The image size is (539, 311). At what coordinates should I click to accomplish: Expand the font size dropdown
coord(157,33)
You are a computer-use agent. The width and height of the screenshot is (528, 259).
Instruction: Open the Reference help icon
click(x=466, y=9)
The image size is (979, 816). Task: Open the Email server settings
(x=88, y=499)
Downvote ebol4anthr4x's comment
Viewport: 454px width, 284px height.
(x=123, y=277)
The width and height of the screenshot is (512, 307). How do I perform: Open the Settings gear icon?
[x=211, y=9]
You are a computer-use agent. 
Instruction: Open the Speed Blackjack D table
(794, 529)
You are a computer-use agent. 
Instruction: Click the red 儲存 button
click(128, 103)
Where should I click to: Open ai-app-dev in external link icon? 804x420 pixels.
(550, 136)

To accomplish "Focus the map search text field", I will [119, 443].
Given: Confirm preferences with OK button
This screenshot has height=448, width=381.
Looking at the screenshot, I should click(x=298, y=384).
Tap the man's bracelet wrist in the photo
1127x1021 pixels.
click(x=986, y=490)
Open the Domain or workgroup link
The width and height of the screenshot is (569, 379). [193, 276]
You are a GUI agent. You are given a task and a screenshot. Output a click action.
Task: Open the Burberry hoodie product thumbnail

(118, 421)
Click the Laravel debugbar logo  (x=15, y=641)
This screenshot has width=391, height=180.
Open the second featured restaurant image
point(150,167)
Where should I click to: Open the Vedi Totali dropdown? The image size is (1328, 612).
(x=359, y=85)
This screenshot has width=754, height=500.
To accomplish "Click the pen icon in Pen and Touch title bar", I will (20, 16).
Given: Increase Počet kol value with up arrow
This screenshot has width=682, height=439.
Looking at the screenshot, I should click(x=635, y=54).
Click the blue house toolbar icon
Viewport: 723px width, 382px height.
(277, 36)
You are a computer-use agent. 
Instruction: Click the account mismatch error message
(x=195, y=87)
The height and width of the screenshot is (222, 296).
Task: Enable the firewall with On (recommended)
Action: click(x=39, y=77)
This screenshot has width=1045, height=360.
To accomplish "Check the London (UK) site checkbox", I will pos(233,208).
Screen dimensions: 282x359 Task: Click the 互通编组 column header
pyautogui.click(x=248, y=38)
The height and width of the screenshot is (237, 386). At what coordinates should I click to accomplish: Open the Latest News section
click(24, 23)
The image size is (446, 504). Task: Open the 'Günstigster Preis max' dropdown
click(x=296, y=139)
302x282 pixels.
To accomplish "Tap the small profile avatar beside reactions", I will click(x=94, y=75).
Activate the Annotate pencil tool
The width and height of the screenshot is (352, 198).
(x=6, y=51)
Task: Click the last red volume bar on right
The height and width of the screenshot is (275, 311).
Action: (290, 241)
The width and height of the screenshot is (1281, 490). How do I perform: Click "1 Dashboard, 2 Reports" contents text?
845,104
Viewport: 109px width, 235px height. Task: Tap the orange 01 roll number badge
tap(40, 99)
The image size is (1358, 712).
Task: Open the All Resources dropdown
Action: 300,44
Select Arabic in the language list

■ ■ ■ ■ ■

GIVEN PROBLEM: Update the lines starting at the one containing "will [119, 443]." and ending with the one containing "point(150,167)" so that "restaurant" becomes "cafe", leaving everything else the same, and give back only those lines.

FULL RESPONSE:
To accomplish "Focus the map search text field", I will [119, 443].
Given: Confirm preferences with OK button
This screenshot has height=448, width=381.
Looking at the screenshot, I should click(x=298, y=384).
Tap the man's bracelet wrist in the photo
1127x1021 pixels.
click(x=986, y=490)
Open the Domain or workgroup link
The width and height of the screenshot is (569, 379). [193, 276]
You are a GUI agent. You are given a task and a screenshot. Output a click action.
Task: Open the Burberry hoodie product thumbnail

(118, 421)
Click the Laravel debugbar logo  (x=15, y=641)
This screenshot has width=391, height=180.
Open the second featured cafe image
point(150,167)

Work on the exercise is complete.